On the swift-dev mailing list Michael Gottesmann explained:
The reason why we use the min is that statistically we are not interested in estimating the mean or center of the distribution. Rather, we are actually interested in the ”speed of light” of the computation implying that we are looking for the min.
This matches the justification for use of the minimum estimator given in Chen, J., & Revels, J. (2016). Robust benchmarking in noisy environments.:
Thus for our purposes, the minimum is a unimodal, robust estimate for the location parameter of a given benchmark’s timing distribution.
In the paper’s context, the purpose was similar to our use of minimum runtime from 3 samples to estimate the number of samples required for ~1s measurement.
That paper also mentions the issue of multimodal distributions in the benchmarking dataset and thoroughly describes the source of measurement errors, but is mainly concerned with determining the ideal number of iterations to take for a sample on the nanosecond scale:
Our procedure estimates a value for n which primarily minimizes error in timing measurements and secondarily maximizes the number of measurements obtainable within a given time budget.
But in the conclusion the paper’s authors expand the claim:
Our results suggest that using the minimum estimator for the true run time of a benchmark, rather than the mean or median, is robust to non-ideal statistics and also provides the smallest error.

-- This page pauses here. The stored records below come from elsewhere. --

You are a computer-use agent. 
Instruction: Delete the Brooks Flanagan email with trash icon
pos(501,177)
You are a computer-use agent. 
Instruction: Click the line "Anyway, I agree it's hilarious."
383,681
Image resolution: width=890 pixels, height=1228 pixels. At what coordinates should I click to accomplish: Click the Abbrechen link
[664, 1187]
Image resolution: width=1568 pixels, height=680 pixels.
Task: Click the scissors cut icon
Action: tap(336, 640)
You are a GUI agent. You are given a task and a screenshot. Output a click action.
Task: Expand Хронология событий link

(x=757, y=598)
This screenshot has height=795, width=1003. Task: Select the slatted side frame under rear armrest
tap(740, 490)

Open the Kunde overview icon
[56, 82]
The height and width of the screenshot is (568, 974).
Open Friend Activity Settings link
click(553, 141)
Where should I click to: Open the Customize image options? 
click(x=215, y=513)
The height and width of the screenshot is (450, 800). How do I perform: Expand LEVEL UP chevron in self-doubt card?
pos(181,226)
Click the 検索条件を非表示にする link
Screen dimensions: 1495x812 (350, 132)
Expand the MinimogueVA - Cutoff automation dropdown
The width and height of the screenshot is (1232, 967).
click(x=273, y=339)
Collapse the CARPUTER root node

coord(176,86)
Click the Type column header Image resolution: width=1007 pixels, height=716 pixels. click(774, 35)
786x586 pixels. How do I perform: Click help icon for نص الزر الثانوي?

Looking at the overall stability of Min, Q1, Med, Q3 and Max across the whole Swift Benchmark Suite (after excluding outliers as described before), it is indeed true that the minimum is the most stable estimator under varying system load. Next best is Q1, followed by Median, etc. But all that is just the logical consequence of rising variance due to the rising system load. So the use of minimum as robust location estimator makes some sense.
But there are few benchmarks with the minimum values that are very rare and significant outliers, which probably means they are incorrectly written (looks like there is some kind of bug in the bridging implementation). Following table summarizes the strange outliers in relation to the mode.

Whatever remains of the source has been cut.